Torino, laboratorio politico

Le preziose oservazioni del Professor Gian Carlo Pavetto

 

Caro Direttore, qualcuno ama attribuire ad una città decadente come Torino il ruolo di laboratorio politico. Lo affermano da tempo sia saccenti scrivani, che imperversano quasi ogni giorno, senza alcun contradditorio, sull’unico quotidiano locale, sia personaggi che si dicono intellettuali, inseriti senza altro merito, se non quello della devozione, nel cerchio magico (definizione oggi di moda) che ruota intorno al sindaco che da anni, è sempre un ex comunista od un post comunista, con i risultati che tutti possono constatare. Definendo Torino un laboratorio politico, questi personaggi cercano di far passare il messaggio che in loco si anticipano politiche che poi verranno adottate e sviluppate altrove e non solo a livello nazionale. Se si analizzano con attenzione gli eventi cittadini degli ultimi mesi, dobbiamo però convenire, caro Direttore, che almeno in un caso la città di Torino ha precorso i tempi, è stata innovativa e si merita l’attributo di laboratorio.

---*---

## Cosa serve:
Riprendi la lettera su Torino e portala avanti a partire dall'ultima frase riportata. Le voci non hanno alcun legame con la lettera su Torino.

---*---

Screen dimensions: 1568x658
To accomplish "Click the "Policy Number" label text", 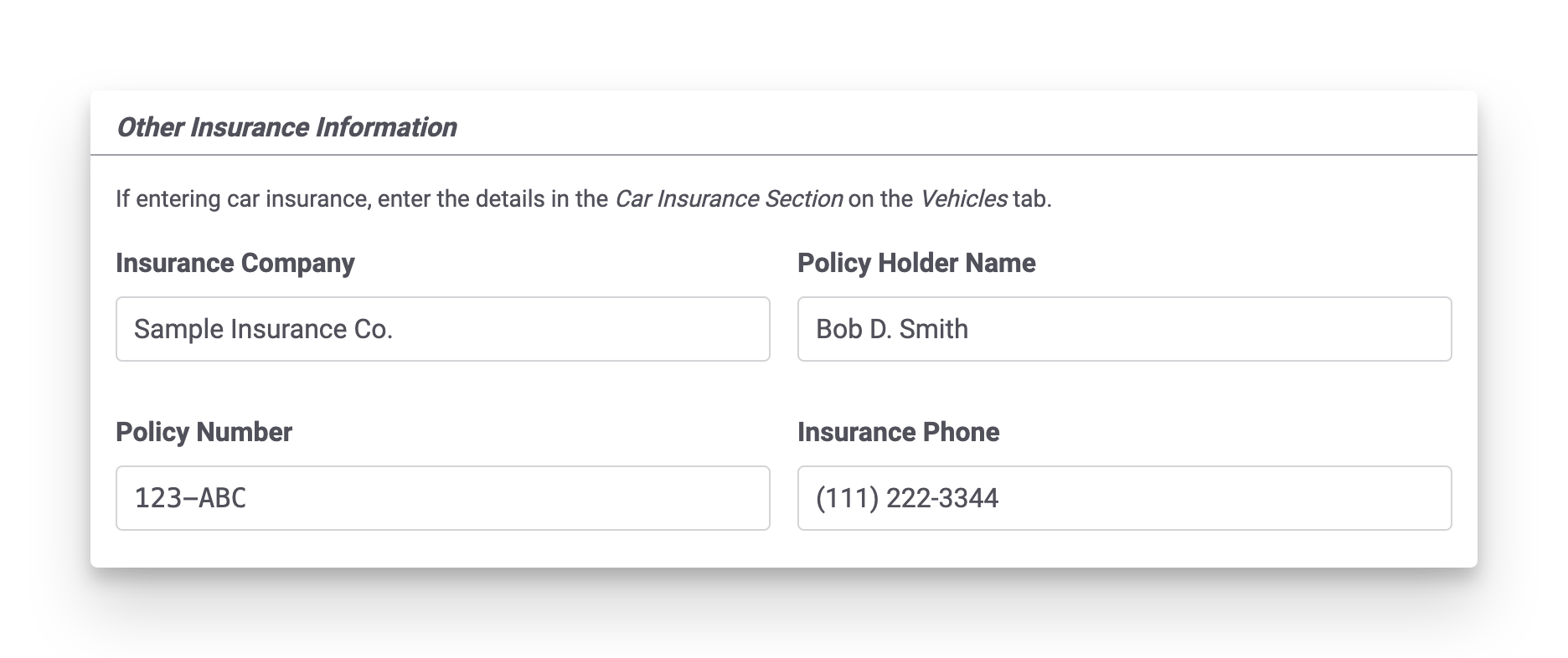I will pos(204,432).
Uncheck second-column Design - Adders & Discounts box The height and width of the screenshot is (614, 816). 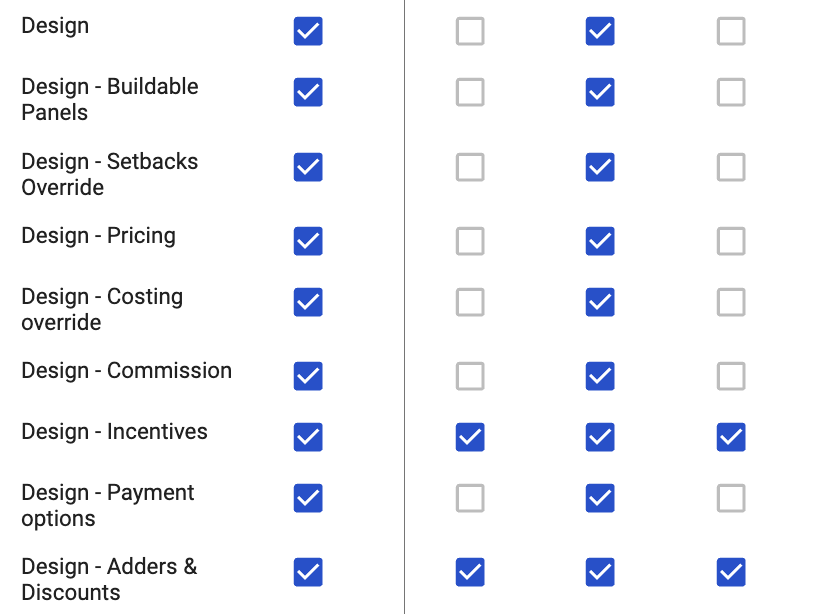pyautogui.click(x=470, y=572)
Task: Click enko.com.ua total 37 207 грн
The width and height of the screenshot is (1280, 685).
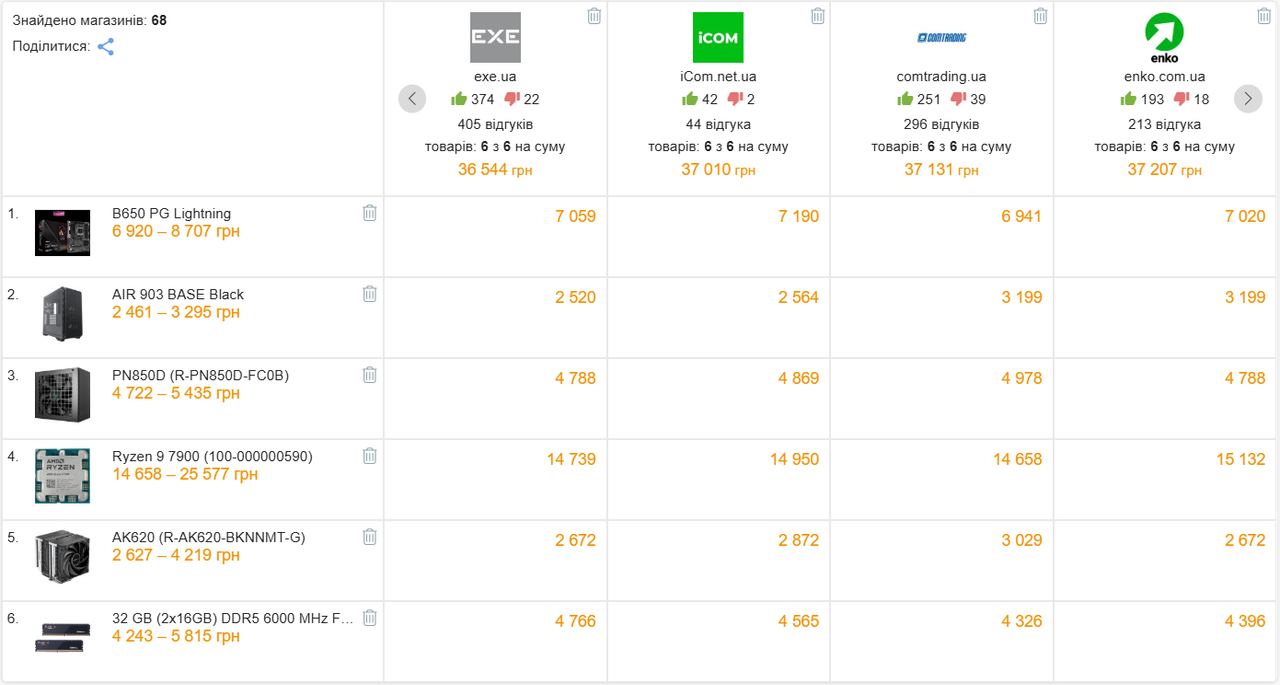Action: point(1164,169)
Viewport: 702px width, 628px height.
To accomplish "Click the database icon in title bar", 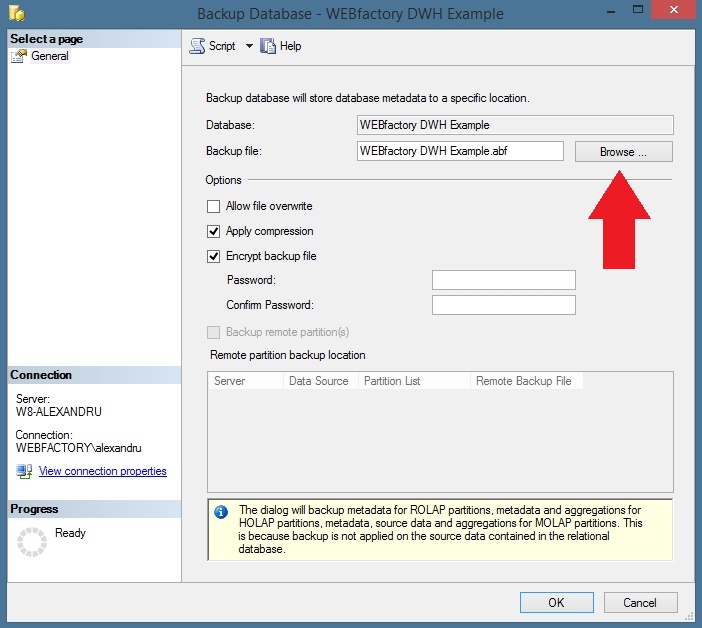I will pyautogui.click(x=15, y=14).
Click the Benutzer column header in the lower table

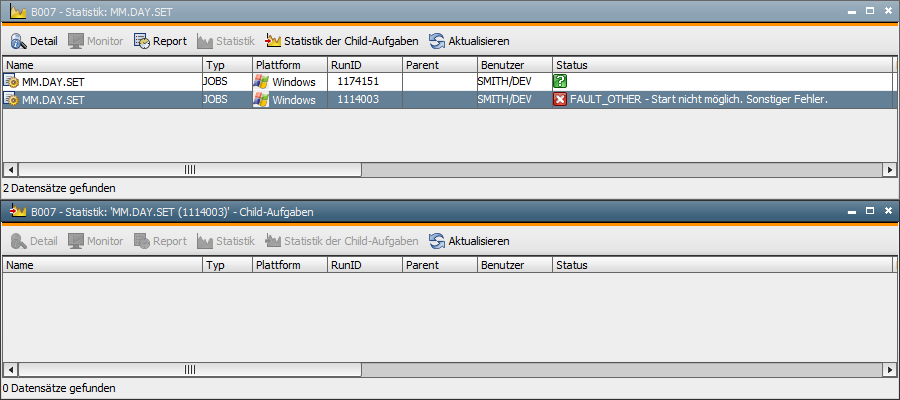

---*---

## Il risultato:
E’ quello del rapporto che si è instaurato tra alcuni politici della sinistra piemontese e le grandi banche, con l’istituzione di una nuova casta non rappresentata in passato e decisamente elitaria. Una casta che nasce dalla compenetrazione tra i grandi istituti bancari italiani ed importanti esponenti delle istituzioni governate dalla sinistra postcomunista.

La casta dei sindaci banchieri.

Enrico Berlinguer, acceso assertore della superiorità morale del PCI, al punto da negare i regolari finanziamenti in rubli che il suo compagno e tesoriere Cossutta riceveva dal Cremlino, sarebbe inorridito. Solo qualche anno fa del resto alcuni magistrati democratici avevano giudicato gravemente lesiva dell’immagine di Piero Fassino, un’intercettazione telefonica, pubblicata su di un giornale, che rivelava l’esultazione dell’uomo alla notizia dell’acquisizione di una nuova banca da parte del suo partito.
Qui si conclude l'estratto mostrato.